Open DavidTadres opened this issue 2 years ago • 11 comments

Firstly, thank you very much for providing this python package.

One of my recordings done on a Bruker Tensor 27 spectrometer can't be read by opusreader.

The OPUS viewer displays is able to display the measurement (blue). I also show the 'readable' example in red (See below) OpusViewer

When reading the two files I get widely different absorption values:

from brukeropusreader import read_file

unreadable = read_file('C:\\Users\\David\\Desktop\\opus troublshooting\\unreadable.0000')
readable = read_file('C:\\Users\\David\\Desktop\\opus troublshooting\\readable.0006')

"""
unreadable['AB'][0:30]
array([1.68155816e-44, 2.80259693e-42, 1.40129846e-45, 6.27109369e-39,
       1.83670992e-40, 5.88323249e-39, 7.37636505e-39, 1.83670992e-40,
       1.40129846e-45, 8.29149843e-39, 1.83670992e-40, 4.09179152e-43,
       7.74048685e-39, 4.77544860e-39, 7.21432390e+22, 7.14469695e+31,
       2.01962467e-19, 7.43988911e+28, 3.72261848e+27, 6.68376203e+22,
       1.31832032e+25, 2.28019990e-12, 1.10184478e+24, 1.93459115e-19,
       1.57949750e-19, 2.96726393e+26, 2.69185152e+09, 2.82229577e+26,
       6.48017418e-10, 6.37359499e-10])
readable['AB'][0:30]
array([0.00488466, 0.0047653 , 0.00466482, 0.00459077, 0.00451578,
       0.00444223, 0.00436925, 0.00426781, 0.00415329, 0.00407281,
       0.0040019 , 0.00388978, 0.00375876, 0.00363817, 0.00352651,
       0.00342261, 0.00332389, 0.00322775, 0.00312658, 0.00301312,
       0.00290017, 0.00279764, 0.00268841, 0.0025628 , 0.00243541,
       0.00232032, 0.00221839, 0.00211131, 0.00198241, 0.00184446])
"""

The files can be found here: https://drive.google.com/drive/folders/1tTz6-GYi1mNkF85JtXe4k_GY7ffpiY6_?usp=sharing

Note: The files are from two different measurements which were ran consecutively. All measurement during the 'unreadable' measurement are unreadable. All measurements during the 'readable' measurement are readable.
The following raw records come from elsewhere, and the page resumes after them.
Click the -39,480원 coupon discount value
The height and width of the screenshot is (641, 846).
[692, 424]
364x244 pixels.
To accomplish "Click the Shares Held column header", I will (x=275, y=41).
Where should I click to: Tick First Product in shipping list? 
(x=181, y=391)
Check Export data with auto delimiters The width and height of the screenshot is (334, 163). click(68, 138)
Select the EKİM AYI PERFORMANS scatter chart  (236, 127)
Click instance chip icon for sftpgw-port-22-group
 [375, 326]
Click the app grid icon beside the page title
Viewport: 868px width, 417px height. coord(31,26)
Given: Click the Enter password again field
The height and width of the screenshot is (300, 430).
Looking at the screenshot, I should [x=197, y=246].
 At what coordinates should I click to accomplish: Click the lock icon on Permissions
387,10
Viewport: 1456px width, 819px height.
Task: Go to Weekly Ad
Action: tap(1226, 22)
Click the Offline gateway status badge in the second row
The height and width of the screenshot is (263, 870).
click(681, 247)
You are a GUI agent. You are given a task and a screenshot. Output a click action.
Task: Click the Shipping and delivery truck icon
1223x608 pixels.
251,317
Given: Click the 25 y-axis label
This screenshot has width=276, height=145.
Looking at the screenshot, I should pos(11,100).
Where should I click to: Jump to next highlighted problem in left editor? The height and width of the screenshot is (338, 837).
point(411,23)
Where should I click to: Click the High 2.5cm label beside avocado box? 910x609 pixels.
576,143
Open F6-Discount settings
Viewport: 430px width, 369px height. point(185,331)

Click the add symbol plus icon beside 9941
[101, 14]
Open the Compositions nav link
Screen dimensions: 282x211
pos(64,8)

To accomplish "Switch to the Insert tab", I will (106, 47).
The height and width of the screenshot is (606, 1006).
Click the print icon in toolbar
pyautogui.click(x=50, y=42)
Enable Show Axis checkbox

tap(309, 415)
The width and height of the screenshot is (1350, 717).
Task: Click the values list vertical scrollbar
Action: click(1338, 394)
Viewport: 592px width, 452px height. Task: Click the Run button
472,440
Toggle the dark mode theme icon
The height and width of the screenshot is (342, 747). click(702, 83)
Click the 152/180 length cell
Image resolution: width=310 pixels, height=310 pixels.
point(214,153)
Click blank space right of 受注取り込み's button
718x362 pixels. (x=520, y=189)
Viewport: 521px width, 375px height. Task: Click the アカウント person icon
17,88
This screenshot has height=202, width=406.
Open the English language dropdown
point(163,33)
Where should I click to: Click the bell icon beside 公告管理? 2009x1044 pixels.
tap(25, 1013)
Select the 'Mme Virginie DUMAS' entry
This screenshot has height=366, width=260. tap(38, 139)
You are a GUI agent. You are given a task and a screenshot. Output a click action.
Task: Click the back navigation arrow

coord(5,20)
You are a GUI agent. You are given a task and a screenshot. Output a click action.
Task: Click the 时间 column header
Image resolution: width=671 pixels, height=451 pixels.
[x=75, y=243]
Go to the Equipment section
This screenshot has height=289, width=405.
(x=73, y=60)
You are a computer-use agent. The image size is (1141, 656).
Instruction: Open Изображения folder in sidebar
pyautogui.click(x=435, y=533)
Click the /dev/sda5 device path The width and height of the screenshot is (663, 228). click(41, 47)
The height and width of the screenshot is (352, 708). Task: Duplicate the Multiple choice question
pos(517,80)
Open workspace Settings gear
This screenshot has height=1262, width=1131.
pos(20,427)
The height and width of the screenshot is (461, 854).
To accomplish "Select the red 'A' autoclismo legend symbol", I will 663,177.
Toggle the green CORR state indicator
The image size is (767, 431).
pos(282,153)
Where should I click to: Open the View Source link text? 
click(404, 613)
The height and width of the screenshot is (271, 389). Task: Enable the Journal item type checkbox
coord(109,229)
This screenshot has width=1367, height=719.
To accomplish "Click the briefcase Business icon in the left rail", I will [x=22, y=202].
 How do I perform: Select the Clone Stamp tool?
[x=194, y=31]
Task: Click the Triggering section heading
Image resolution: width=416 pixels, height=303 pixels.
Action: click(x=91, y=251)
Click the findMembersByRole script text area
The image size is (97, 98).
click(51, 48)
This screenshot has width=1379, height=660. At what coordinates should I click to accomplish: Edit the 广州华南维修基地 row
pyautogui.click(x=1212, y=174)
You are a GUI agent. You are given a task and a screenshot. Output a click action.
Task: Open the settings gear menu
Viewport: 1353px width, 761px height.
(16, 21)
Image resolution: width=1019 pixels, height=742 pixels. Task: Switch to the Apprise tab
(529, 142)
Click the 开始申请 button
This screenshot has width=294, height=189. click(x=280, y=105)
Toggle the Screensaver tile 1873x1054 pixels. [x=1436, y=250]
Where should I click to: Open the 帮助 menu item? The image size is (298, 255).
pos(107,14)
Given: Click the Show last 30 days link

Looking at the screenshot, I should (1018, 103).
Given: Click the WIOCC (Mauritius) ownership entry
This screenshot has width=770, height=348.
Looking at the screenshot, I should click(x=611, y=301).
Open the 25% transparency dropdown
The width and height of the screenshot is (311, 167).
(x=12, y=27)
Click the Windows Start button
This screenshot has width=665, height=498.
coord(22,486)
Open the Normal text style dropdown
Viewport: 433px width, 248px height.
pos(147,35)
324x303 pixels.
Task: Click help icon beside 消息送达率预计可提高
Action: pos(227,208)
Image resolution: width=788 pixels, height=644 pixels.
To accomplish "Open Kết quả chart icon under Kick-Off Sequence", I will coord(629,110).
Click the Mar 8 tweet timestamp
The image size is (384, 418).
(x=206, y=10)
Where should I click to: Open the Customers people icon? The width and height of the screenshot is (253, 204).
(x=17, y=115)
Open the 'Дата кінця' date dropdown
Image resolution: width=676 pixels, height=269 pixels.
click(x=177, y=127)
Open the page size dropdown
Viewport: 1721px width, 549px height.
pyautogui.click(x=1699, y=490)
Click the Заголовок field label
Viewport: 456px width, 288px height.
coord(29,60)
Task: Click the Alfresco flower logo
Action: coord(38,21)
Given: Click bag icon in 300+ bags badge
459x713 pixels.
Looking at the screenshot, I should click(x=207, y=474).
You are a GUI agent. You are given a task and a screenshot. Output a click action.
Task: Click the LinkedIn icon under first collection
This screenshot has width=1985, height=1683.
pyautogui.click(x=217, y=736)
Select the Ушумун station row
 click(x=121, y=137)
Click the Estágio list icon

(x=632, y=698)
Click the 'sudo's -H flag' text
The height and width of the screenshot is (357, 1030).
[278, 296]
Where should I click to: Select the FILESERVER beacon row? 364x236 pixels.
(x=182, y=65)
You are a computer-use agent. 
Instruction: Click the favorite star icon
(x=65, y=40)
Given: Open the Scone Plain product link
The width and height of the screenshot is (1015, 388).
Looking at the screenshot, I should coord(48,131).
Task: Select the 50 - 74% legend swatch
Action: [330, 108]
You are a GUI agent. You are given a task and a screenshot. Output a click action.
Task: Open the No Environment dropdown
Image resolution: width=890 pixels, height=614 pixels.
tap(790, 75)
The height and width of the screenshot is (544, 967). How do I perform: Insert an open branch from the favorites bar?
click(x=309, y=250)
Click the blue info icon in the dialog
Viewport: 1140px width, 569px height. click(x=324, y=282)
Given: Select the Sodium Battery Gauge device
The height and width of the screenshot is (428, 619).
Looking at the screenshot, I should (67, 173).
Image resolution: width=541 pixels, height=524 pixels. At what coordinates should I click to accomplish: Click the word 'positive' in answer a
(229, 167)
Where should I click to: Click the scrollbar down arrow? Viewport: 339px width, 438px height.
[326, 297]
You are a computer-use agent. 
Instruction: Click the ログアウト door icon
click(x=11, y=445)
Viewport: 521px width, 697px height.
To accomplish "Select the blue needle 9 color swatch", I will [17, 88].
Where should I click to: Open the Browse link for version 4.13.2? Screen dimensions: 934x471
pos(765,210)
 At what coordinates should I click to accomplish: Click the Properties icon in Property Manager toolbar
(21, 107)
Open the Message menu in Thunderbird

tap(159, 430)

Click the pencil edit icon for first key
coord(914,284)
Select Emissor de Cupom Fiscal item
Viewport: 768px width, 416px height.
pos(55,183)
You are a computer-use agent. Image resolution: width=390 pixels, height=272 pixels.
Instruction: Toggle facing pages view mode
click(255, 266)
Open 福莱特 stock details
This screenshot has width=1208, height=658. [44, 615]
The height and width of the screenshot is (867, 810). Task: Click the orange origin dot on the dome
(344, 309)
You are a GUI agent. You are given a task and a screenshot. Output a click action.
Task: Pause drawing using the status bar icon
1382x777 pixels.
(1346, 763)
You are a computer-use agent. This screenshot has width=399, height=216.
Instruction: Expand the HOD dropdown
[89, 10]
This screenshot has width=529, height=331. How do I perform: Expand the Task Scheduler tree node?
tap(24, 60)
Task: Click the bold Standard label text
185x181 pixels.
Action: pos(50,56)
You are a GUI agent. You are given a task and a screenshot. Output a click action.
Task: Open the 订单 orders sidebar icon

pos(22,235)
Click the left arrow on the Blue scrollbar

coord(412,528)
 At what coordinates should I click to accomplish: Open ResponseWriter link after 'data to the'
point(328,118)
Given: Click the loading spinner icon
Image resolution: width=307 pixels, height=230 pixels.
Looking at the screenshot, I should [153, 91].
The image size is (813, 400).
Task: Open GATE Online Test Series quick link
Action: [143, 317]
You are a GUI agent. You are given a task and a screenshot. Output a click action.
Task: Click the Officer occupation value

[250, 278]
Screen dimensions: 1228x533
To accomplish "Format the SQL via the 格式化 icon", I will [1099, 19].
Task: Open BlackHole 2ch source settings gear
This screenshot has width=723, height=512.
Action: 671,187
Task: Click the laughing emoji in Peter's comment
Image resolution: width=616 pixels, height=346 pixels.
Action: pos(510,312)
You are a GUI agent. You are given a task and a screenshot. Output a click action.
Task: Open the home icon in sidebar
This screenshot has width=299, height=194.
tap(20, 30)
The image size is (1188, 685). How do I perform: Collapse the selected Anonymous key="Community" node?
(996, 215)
Any idea what the problem could be? I initially thought that the file might be corrupted. However, the OPUS viewer is able to extract the correct information.

DavidTadres avatar Aug 31 '21 04:08 DavidTadres

I've got the same issue recently. The following fixed it: PR https://github.com/qedsoftware/brukeropusreader/pull/21

Below is how your files are read with spectrochempy (which uses brukeropusreader), with this fix.

import spectrochempy as scp

D1 = scp.read("unreadable.0000")
D2 = scp.read("readable.0006")
D = scp.stack(D1, D2)
ax = D.plot()
ax.set_ylim(-0.02, 0.05)
scp.show()

image

atravert avatar Jun 08 '22 11:06 atravert

have you guys been thinking of reading the magic bytes with spectral type numbers and offsets in the header? This would probably universally fix such problems as above.

philipp-baumann avatar Jun 08 '22 12:06 philipp-baumann

Thank you for the tip, I will look at this !

atravert avatar Jun 08 '22 12:06 atravert

I have been thinking of working on that based on some earlier python package. So if you are interested on working jointly on some stuff, just let me know :-)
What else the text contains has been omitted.